La carotte et le bâton
Les chefs de guerre avec leurs 12000 combattants engagés pour l’instant dans la résistance resteront–ils encore longtemps insensibles aux propositions du Président karzaï et accepteront-ils d’occuper les postes de gouvernement qui leur sont dors et déjà offerts, il faudra sans doute attendre encore plusieurs mois pour savoir ce qu’il en est. Pour l’instant, le Ministre de la défense britannique, Bill Rammel s’est montré optimiste n’hésitant pas à miser sur la possibilité à terme de retourner au moins 80% des talibans ceux-ci a-t-il dit n’ayant épousé la cause du jihad que pour des raisons matérielles, tandis que 20% l’avaient fait pour des raisons idéologiques.
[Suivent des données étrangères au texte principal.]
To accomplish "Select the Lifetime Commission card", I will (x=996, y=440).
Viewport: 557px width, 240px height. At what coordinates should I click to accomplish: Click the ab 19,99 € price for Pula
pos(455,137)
Excès d’optimisme ou propos destinés à apaiser l’opinion de son pays, en attendant que cette hypothèse se concrétise, un contingent de 80 instructeurs français vont prochainement prendre la direction du bourbier afghan pour renforcer leurs collègues présents sur place et qui participent déjà à l’entraînement de l’armée afghane. Cela à un moment où les opérations de guérilla sont de plus en plus meurtrières et où de grandes offensives conduites par les forces de la coalition sont en cours de préparation pour porter le fer dans les zones contrôlées par les talibans. Notamment dans la province de Helmand avec l’engagement de 13000 marines et une partie des 10000 soldats britanniques déjà déployés dans cette province. L’échéancier prévu par le Président Obama pour le retrait des troupes américaines d’Afghanistan prévu à partir de 2011 semble bien être une gageure et devra évoluer sans doute encore longtemps au grès des « conditions sur le terrain » auxquelles le Président américain faisait lui-même fait allusion le 1er décembre dernier à West-Point, mais dorénavant aussi au gré des aléas inévitables que devrait entraîner la stratégie de la « carotte et du bâton » préconisé par Hamid Karzaï et ses alliés, dans un pays où il est notoire que les intérêts nationaux et ceux des clans ne font pas forcément bon ménage.